According to the first aspect of the present invention, an apparatus for manufacturing a preform, which is a parent material of an optical fiber, can be provided which comprises a heating source which heats a glass rod, which is a parent material of the preform, an elongating unit which elongates the glass rod, a measurement device for measuring a numerical value which changes with a progress of elongation of the glass rod, and a control unit which controls a heating condition of the heating source and a elongating speed of the elongating unit based on the numerical value measured by the measurement device.
An apparatus for manufacturing a preform can be provided such that the measurement device measures a progress time of the elongation as the numerical value, and the control unit controls the heating condition and the elongating speed based on the progress time of the elongation measured by the measurement device.
An apparatus for manufacturing a preform can be provided such that the measurement device measures a moving distance of the elongating unit which changes with a progress of the elongation as the numerical value, and the control unit controls the heating condition and the elongating speed based on the moving distance of the elongating unit measured by the measurement device.
An apparatus for manufacturing a preform can be provided such that the measurement device measures a tensile stress generated on the glass rod by the elongation as the numerical value, and the control unit controls the heating condition and the elongating speed based on the tensile stress generated on the glass rod measured by the measurement device.
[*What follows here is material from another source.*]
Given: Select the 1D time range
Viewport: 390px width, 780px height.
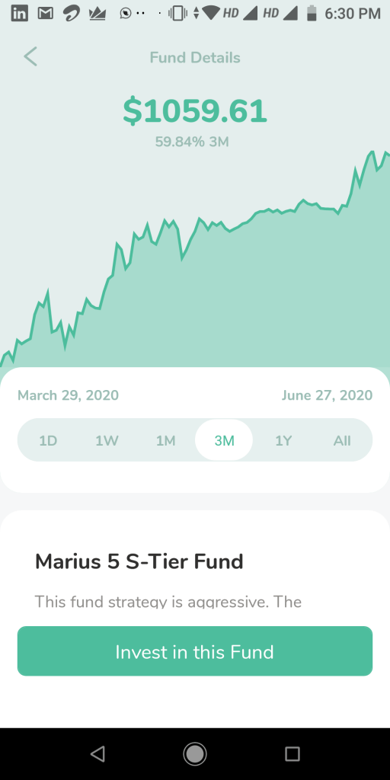Looking at the screenshot, I should 48,440.
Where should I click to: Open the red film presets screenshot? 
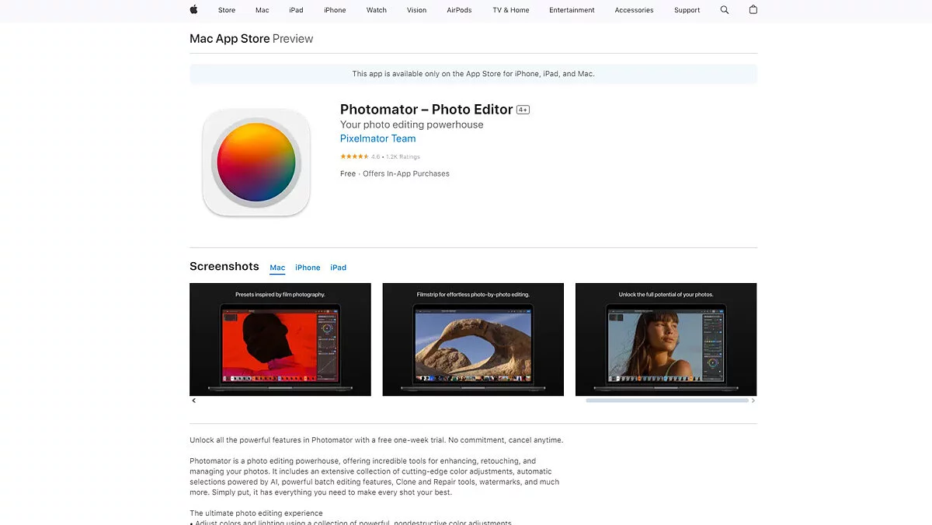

An apparatus for manufacturing a preform can be provided such that the heating source moves along a longitudinal direction of the glass rod with a progress of the elongation, and the control unit controls the elongating speed so that the tensile stress before the heating source moves prescribed distance becomes substantially 110 percent or below an average value of the tensile stress after the heating source moves the prescribed distance.
An apparatus for manufacturing a preform can be provided such that the control unit controls the tensile stress so that the tensile stress before the heating source moves the prescribed distance becomes substantially from 80 to 110 percent of an average value of the tensile stress after the heating source moves the prescribed distance. The prescribed distance can be substantially between 50 mm to 150 mm. The control unit may control the elongating speed to be a constant speed when the heating source moves the prescribed distance.
An apparatus for manufacturing a preform can be provided such that the measurement device measures a location of a mark provided on a connection between the glass rod and each of dummy rods, which are welded to each of ends of the glass rod, as the numerical value, and the control unit controls the heating condition and the elongating speed based on the location of a mark measured by the measurement device.
An apparatus for manufacturing a preform can be provided such that the measurement device measures a diameter at a plurality of locations along axial direction of the glass rod as the numerical value, and the control unit controls the elongating speed at the plurality of locations along axial direction of the glass rod based on a diameter at the plurality of locations along axial direction of the glass rod, and the heating condition based on an average value of a diameter at the plurality of locations.